Task details: Pick up the passage below on Roscoe's early training in chemistry at the point where it ends, and keep it going.

Source text:
____

It was in recognition of Roscoe’s association with Williamson that nearly forty years afterwards he was deputed, on behalf of the subscribers, to present the portrait of his master which now hangs in University College.
Roscoe took his degree of Bachelor of Arts in the University of London, with Honours in chemistry, in 1853, and as he was now more than ever determined to follow a career of science, he decided to enlarge his experience by a course of study in a continental laboratory, as was then the usual custom. Of the great leaders of British chemical science in the first half of the nineteenth century—Dalton, Thomson, Davy, Faraday, Graham—only Thomson and Graham, and to a limited extent Dalton, were in a position to exert any influence as teachers, and even in their case there was little provision of instruction in practical chemistry.
The older English universities had practically nothing of the kind; their disciplines offered no encouragement to the study of chemical science. The university which prides itself on having afforded a home to Boyle extended no opportunity to a man to make any research unless he found his own laboratory and apparatus. Dr. Liveing started the first laboratory for students in Cambridge at his own expense in 1852, hiring a cottage in the town for the purpose. On the other hand, at that time, thanks to the influence of the French school of chemists; of Berzelius in Sweden; Liebig, Wöhler, Mitscherlich, and the two Roses in Germany, systematic instruction in chemistry was being actively pursued on the Continent, and nearly every leading University abroad could show a more or less well-equipped laboratory, and a body more or less large of eager and enthusiastic investigators. Accordingly, at this period, aspirants for chemical fame in this country naturally turned to one or other of the chemical schools in France or Germany to seek there what they were unable to find at home.
Roscoe elected to go to Bunsen, who had recently been called from Breslau to Heidelberg in succession to Leopold Gmelin, the author of the well-known “Handbuch.” Bunsen had already won for himself a European reputation by his masterly investigation of the cacodyl compounds, by the improvements he had effected in gasometric methods, by his investigations on the chemistry of the blast-furnace, his invention of the carbon-zinc battery and photometer, and his inquiries into the chemical aspects of the volcanic and pseudo-volcanic phenomena of Iceland.

____

Supplied entries:
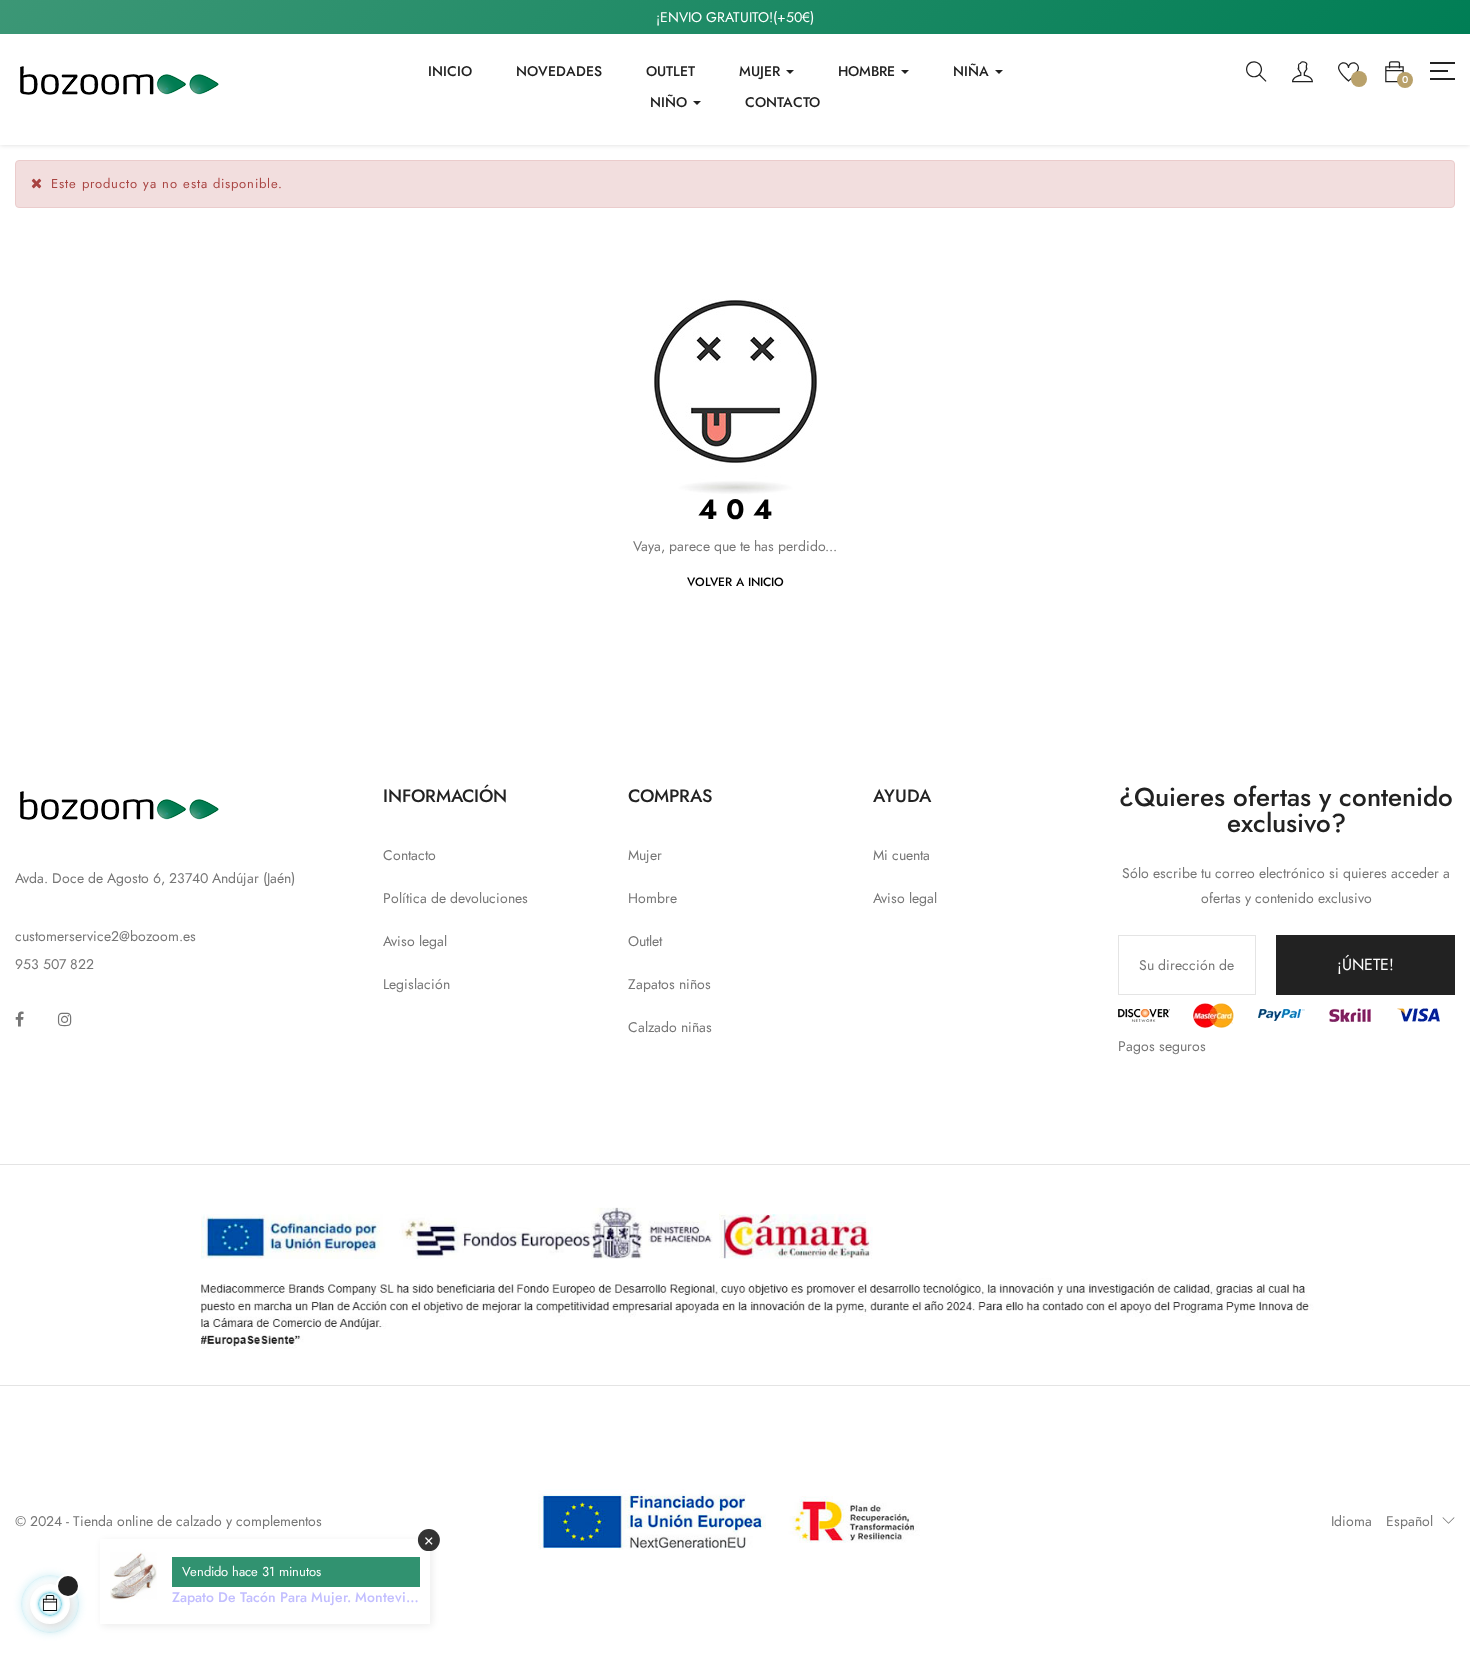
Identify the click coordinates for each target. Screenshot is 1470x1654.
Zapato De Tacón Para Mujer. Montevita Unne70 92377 (294, 1597)
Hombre (652, 898)
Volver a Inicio (735, 582)
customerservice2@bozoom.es (105, 936)
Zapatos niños (669, 984)
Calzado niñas (670, 1027)
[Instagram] (65, 1019)
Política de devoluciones (455, 898)
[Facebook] (19, 1019)
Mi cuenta (901, 855)
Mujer (645, 855)
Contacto (409, 855)
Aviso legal (415, 941)
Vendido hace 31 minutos (251, 1571)
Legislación (416, 984)
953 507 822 (54, 964)
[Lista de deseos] (1348, 70)
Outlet (645, 941)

____

Response to this task:
It is perhaps idle to speculate why Roscoe should have left Williamson at the most fruitful period of his career, and when, under his stimulus, organic chemistry was apparently about to enter upon a great development in this country. But the probability is that then, as afterwards, the problems of organic chemistry and the purely speculative aspects of the science had few attractions for him, and that he saw in the many-sided nature of Bunsen’s work, in its eminently practical character, and the precision of its quantitative methods, much that appealed to his inclination towards the operative, and especially the determinative side of chemistry, for Bunsen was pre-eminently a master of manipulation, as every one who aspired to a professional career in chemistry and who hoped to direct a chemical laboratory fully recognized.
Roscoe, with his mother and sister, who elected to keep house for him, reached Heidelberg in the autumn of 1853 with an introduction to von Mohl, the Professor of International Law, with whose family they became well acquainted. One of the daughters, Anna von Mohl, was the second wife of Helmholtz. By von Mohl he was made known to Bunsen.
I shall never forget (says Roscoe in his Autobiography) my first sight of him—the man who afterwards became one of my dearest friends, and to whom I owe more than I can tell.… He was then at the height of his mental and physical powers. He stood fully six feet high, his manner was simple yet dignified, and his expression one of rare intelligence and great kindness. This first impression of his bearing and character only became stronger as my knowledge of him increased, and the feelings of respect and affection with which I regarded him were those of all with whom he came in contact. His singular amiability was not a sign of weakness, but of strength of character. His modesty was natural and in no degree assumed. In his lectures, when giving an account of some discovery he had made, or some new apparatus or method of work which he had investigated, I never heard him mention himself. It was always “man hat dies gefunden,” or “es hat sich so herausgestellt.”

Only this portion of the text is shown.